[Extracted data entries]
──────────

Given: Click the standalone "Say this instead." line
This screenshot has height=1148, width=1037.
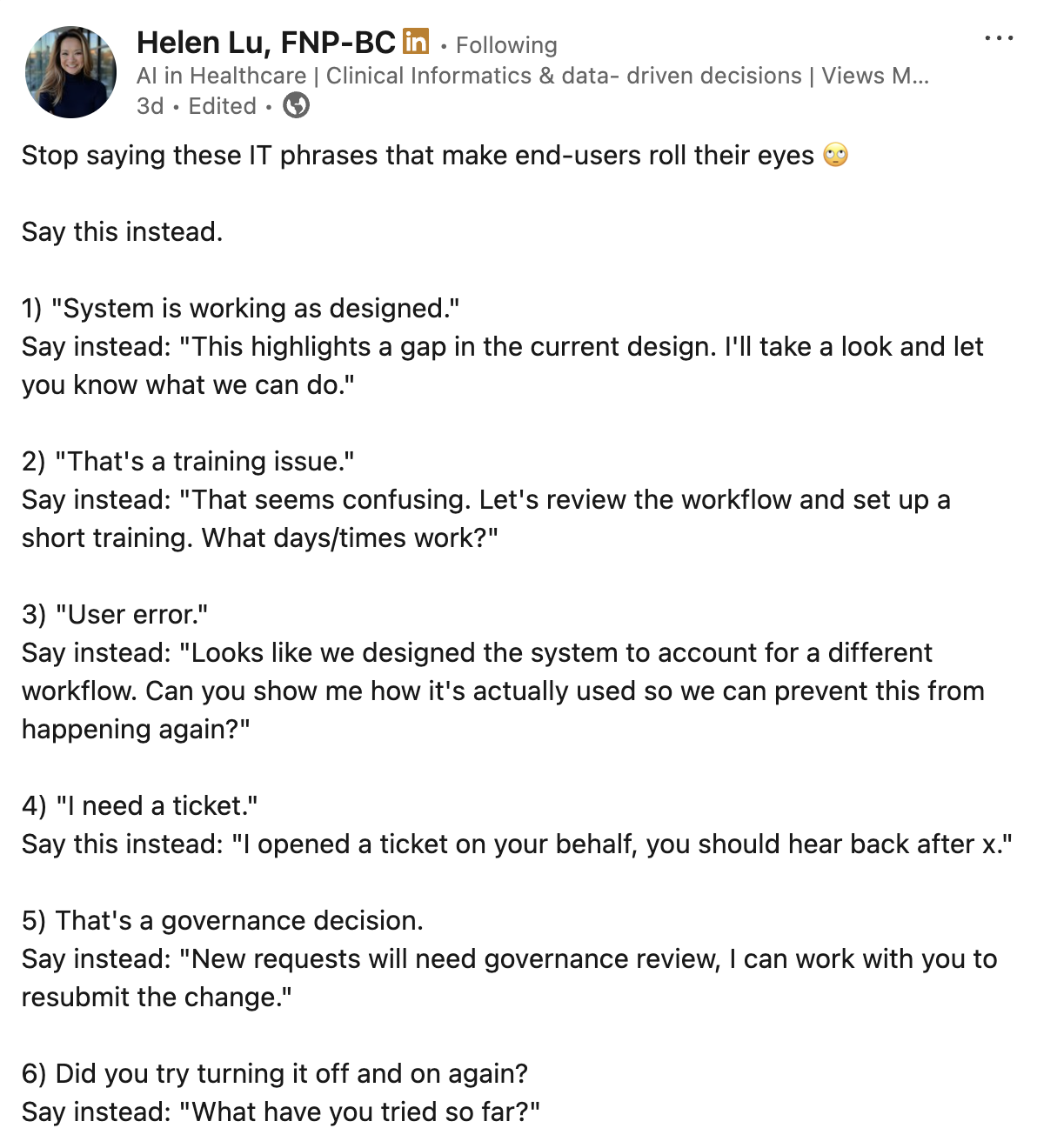Looking at the screenshot, I should tap(122, 232).
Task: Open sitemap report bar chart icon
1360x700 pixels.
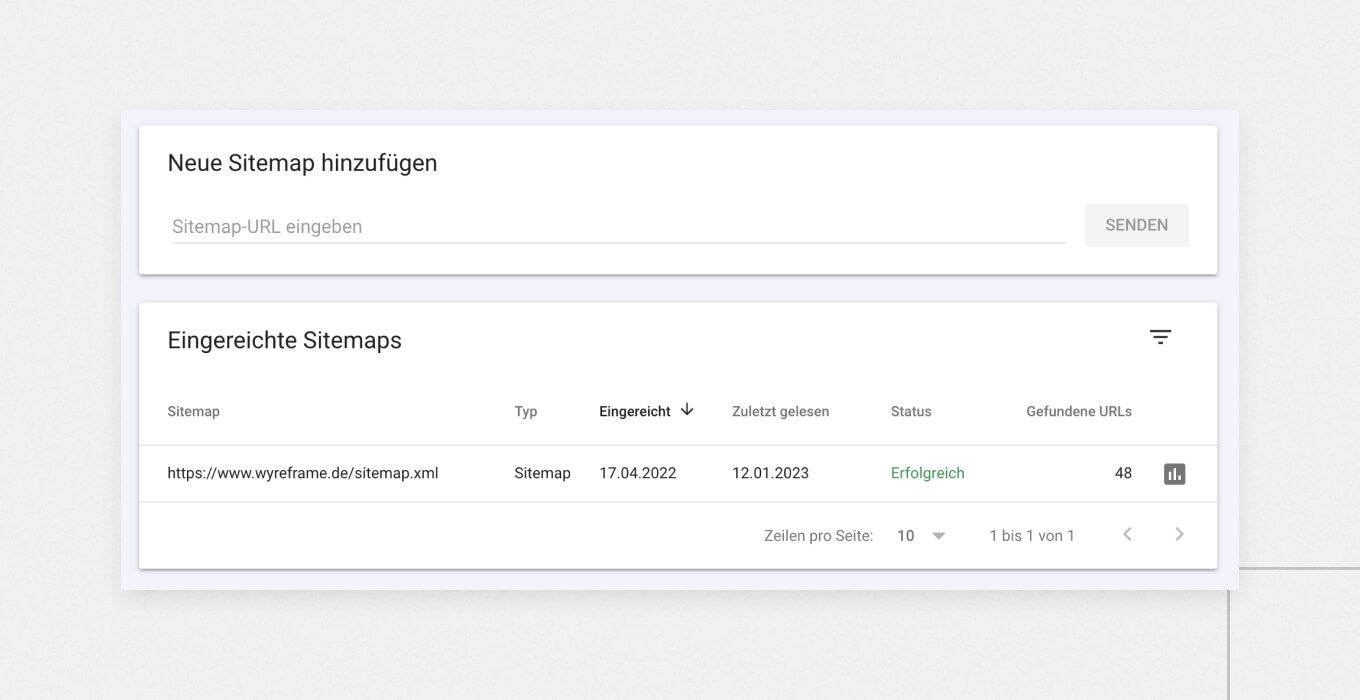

──────────

• [THE PROBLEM]:
Retype only the lines above from the one with "This screenshot has height=1148, width=1037." through the last, both ends included, keeping every picture out of the copy.

• [SOLUTION TO THIS TASK]:
This screenshot has height=1148, width=1037.
Looking at the screenshot, I should tap(122, 232).
Task: Open sitemap report bar chart icon
1360x700 pixels.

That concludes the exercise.